“If you can find out what it is, my father will be grateful to you,” Barry assured him. “But I wouldn’t crash into the lodge, if I were in your place.”

“Don’t give me advice, Garrison! I don’t need any, and if I did, I wouldn’t come to you for it. You know that if I ever get a chance to square accounts with you, I’m going to!”

“You haven’t any account to square,” Barry returned levelly. “You just think you have. We’re not looking for any trouble with you, Wolf, and the farther you stay away from us, the better we’ll like it!”

“I think we ought to give you fellows a good beating,” cried Wolf, starting forward. But a companion named Carl Voss pulled him back quickly.

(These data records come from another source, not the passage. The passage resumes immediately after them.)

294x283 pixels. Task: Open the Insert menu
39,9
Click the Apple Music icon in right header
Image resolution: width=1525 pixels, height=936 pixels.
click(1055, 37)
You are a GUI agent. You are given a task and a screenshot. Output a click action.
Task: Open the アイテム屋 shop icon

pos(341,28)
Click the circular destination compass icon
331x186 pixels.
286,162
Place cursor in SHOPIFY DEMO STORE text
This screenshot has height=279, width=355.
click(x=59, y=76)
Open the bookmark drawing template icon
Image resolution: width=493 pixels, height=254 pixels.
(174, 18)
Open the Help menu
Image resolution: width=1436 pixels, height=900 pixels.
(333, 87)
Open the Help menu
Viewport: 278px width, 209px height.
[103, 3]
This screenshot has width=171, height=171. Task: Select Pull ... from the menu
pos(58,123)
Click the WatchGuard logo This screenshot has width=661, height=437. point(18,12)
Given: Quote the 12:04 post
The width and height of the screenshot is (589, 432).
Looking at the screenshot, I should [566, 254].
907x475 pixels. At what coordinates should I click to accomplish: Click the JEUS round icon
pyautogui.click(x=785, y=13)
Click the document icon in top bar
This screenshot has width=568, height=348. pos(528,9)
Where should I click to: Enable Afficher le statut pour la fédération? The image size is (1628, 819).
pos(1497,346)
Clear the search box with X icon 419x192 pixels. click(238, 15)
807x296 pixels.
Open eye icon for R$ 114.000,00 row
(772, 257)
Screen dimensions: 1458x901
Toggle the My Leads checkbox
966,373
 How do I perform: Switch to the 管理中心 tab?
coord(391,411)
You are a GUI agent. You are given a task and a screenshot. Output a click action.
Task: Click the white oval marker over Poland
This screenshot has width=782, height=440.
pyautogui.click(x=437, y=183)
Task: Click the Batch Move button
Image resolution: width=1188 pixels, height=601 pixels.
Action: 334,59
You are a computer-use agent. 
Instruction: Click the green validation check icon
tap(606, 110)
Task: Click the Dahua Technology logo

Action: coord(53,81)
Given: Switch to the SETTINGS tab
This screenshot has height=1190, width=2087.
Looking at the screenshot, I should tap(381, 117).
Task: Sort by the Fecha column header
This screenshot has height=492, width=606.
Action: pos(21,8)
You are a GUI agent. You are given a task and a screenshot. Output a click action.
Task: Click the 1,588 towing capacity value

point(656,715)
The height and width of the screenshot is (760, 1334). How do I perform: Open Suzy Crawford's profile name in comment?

“Come on back to camp and leave these kids alone,” he advised, his eyes upon the weapons hanging across the boys’ arms. “They didn’t shoot at us.”

Wolf allowed himself to be dragged away, but his eyes were sullen and revengeful. “Some day it will be my turn to crow,” was his parting word.

“Looks like you’re doing all the crowing right now,” murmured Tim, as they watched the other party start back to the island.

CHAPTER XIII
In the Grip of the Storm

For a few moments the boys from the cabin camp watched the Rake Island boys walk across the ice, and then Barry turned away. “Come on,” he said. “We haven’t time to stand around idle. Remember that we want to move today, and already we have spent a good part of the morning.”

The other followed him, and they started back to the camp. “We’ve learned something, anyway,” Kent remarked.